The remodeling industry, spurred the last couple of years by all-time low mortgage interest rates, might need to find a new way to grow in 2004.
According to news reports, the Mortgage Bankers Association is predicting that U.S. mortgage lending will drop precipitously next year, from a record $3.3 trillion in 2003 to $1.6 trillion. This expectation is based on a slight increase in mortgage rates, which should result in fewer refinancing loans. Refinancings, which accounted for roughly two-thirds of mortgage lending in 2003, are expected to make up only 21% of lending by 2005.
Though it's certainly not great news, it's no reason to panic, says Kermit Baker, senior research fellow at the Joint Center for Housing Studies at Harvard University. Indeed, an increase in interest rates indicates a healthier economy, so people are more likely to borrow, despite a higher cost.

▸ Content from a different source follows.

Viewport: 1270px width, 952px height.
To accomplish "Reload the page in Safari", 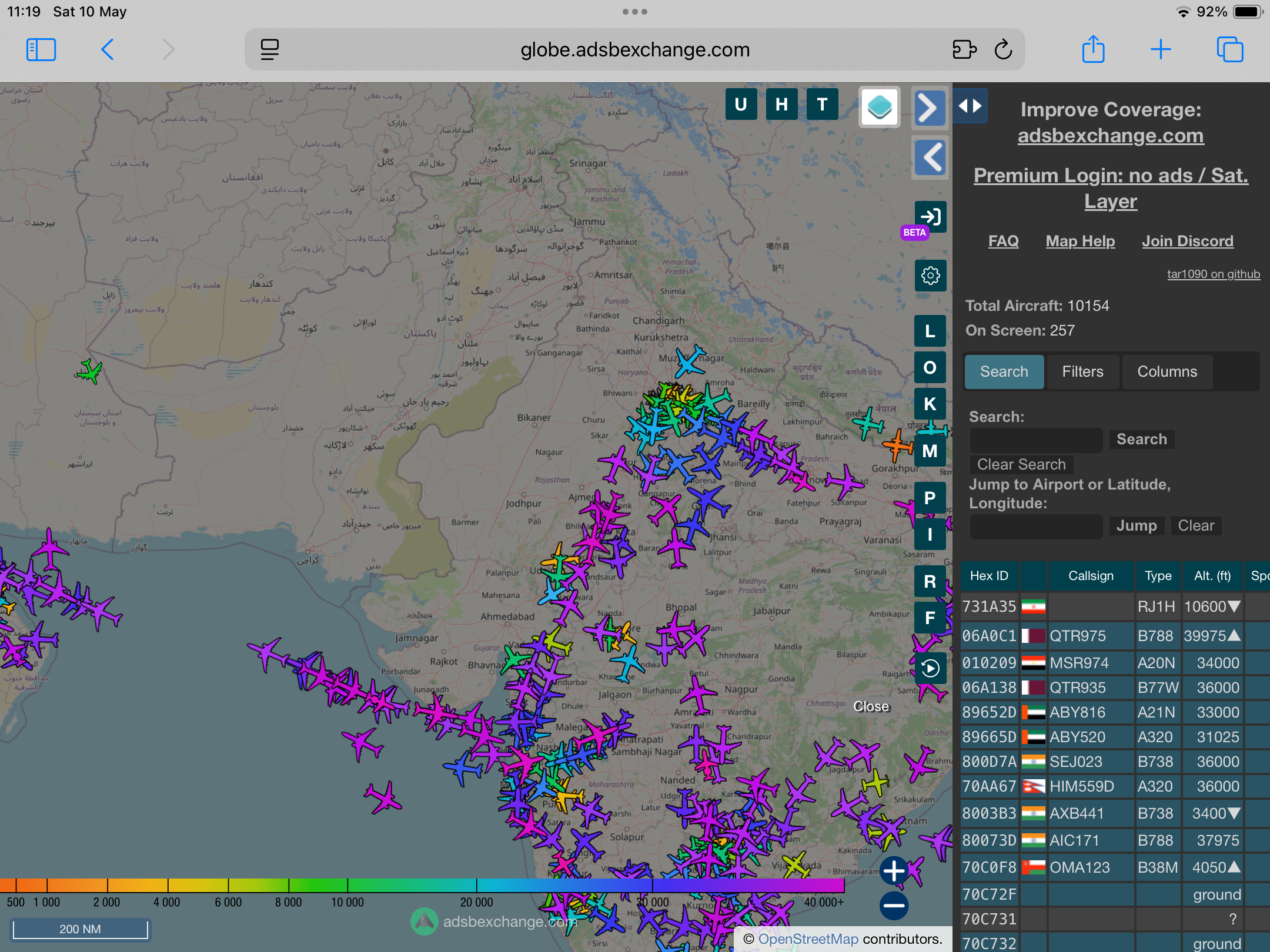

Furthermore, there are other factors that should pick up the slack that would result from the predicted decrease in mortgage lending. Most important, the housing industry should be strong again next year. In a recent issue of the NAHB's weekly online newspaper, NAHB chief economist David Seiders cited healthy prices as an indication that the housing market will remain robust well into 2004. Homeownership hit a record level in the third quarter of 2003 -- more than two-thirds of U.S. households own their homes -- a very good sign for a continuing boom in the remodeling industry.
No one is expecting the housing industry to keep pace with its record-setting run in 2003, but the National Association of Realtors (NAR) has forecasted that 2004 will be the second-best year ever. In a press release, NAR chief economist David Lereah pointed to a growing immigrant population and children of baby boomers reaching home-buying age as reasons for his projection. His expectations for other economic indicators were also generally favorable, and the resulting strong economy would be good for remodeling.
In the end, the ultimate impact will probably be that industry growth will level off somewhat. "It's not a gloom-and-doom scenario," Baker says. "We've been experiencing 8% to 10% growth in the past few years. Next year, it might be 5% or 6% instead."